The first visible effect of an augmentation of the medium and the consequent fluctuation of value, was, a host of jockies, who followed a species of itinerant commerce; and subsisted upon the ignorance and honesty of the country people; or in other words, upon the difference in the value of the currency, in different places. Perhaps we may safely estimate, that not less than 20,000 men in America, left honest callings, and applied themselves to this knavish traffic. A sudden augmentation of currency flattered people with the prospect of accumulating property without labor.
The first effect of too much money is to check manual labor, the only permanent source of wealth. Industry, which secures subsistence and advances our interest by slow and regular gains, is the best preservative of morals; for it keeps men employed, and affords them few opportunities of taking unfair advantages. A regular commerce has nearly the same effect as agriculture or the mechanic arts; for the principles are generally fixed and understood.
Speculation has the contrary effect. As its calculations for profit depend on no fixed principles, but solely on the different value of articles in different parts of the country, or accidental and sudden variations of value, it opens a field for the exercise of ingenuity in taking advantage of these circumstances. The speculator may begin with honest intentions; and may justify his business, by saying, that he injures no man, when he givs the current value of an article in one place, and sells it for its current value in another; altho in this case he is a useless member of society, as he livs upon the labor of others, without earning a farthing. But he does not stop here; he takes an advantage of ignorance and necessity; he will, if possible, monopolize an article to create a necessity. Repeated opportunities of this kind gradually weaken the force of moral obligation; and nine persons of ten, who enter into the business of speculation with a good character, will, in a few years, lose their principles, and probably, their reputation.
Speculation is pernicious to morals, in proportion as its effects are extensiv. Speculation in the English funds is practised on principles destructiv of justice and morals; but it consists in the transfer of large sums; the contingencies on which it depends are not frequent, and the business is confined to a few sharpers in the metropolis. Such a speculation affects not the body of the people. The medium circulating in the kingdom, has a fixed permanent value, and affords no opportunities for irregular gains.
Very different is speculation in America. Here its objects are in every person's hands; changes of value are frequent; opportunities of gain, numberless; and the evil pervades the community. The country swarms with speculators, who are searching all places, from the stores of the wealthy, to the recesses of indigence, for opportunities of making lucrativ bargains. Not a tavern can we enter, but we meet crowds of these people, who wear their character in their countenances.
But the speculators are not the only men whose character and principles are exposed by such a state of the currency; the honest laborer and the regular merchant are often tempted to forsake the established principles of advance. Every temptation of this kind attacks the moral principles, and exposes men to small deviations from the rectitude of commutativ justice.

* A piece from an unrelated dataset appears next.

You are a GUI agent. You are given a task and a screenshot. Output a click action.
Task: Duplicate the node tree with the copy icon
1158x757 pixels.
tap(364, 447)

Such are the sources of corruption in commercial intercourse. A relaxation of principle, in one instance, leads to every species of vice, and operates till its causes cease to exist, or till all the supports of social confidence are subverted. It is remarked by people very illiterate and circumscribed in their observation, that there is not now the same confidence between man and man, which existed before the war. It is doubtless true; this distrust of individuals, a general corruption of manners, idleness, and all its train of fatal consequences, may be resolved into two causes: The sudden flood of money during the late war, and a constant fluctuation of the value of the currencies.
The effects of a sudden augmentation of the quantity of money in circulation were so obvious, during the war, and the example is so recent, that the subject requires no illustration, but a recollection of facts. Yet there is an example recorded in the History of France, so exactly in point, that I cannot omit it.
During the regency of the Duke of Orleans, one Law, who had fled from punishment in Scotland, and taken refuge in France, obtained, by his address, a great share of confidence in the councils of the regent. He formed a plan of drawing all the specie from circulation, and issuing bills upon the royal treasury. It is not necessary to name the expedients he used to effect his purpose. It is sufficient to observe, that by various methods, he drew most of the specie of the kingdom into the public treasury, and issued bills to about one hundred times the value of the specie, which had before circulated. The notes or securities depreciated as they were thrown into circulation, like our continental currency. The nature of a medium of trade, it seems, was not well understood: Such a sudden depreciation was a surprising phenomenon at that period; men of property, who were the holders of the paper, were alarmed; the kingdom was in confusion. When the bills had sunk to a fifth of their value, a royal edict was issued, ordaining that the remaining specie in circulation should be sunk to a level with paper. This resembles, in some respects, the regulation of prices in America. An edict, so rash and absurd, increased the evils it was meant to remedy, and filled the kingdom with clamor.
In a short time, the paper was sunk as low as our continental currency, before its death.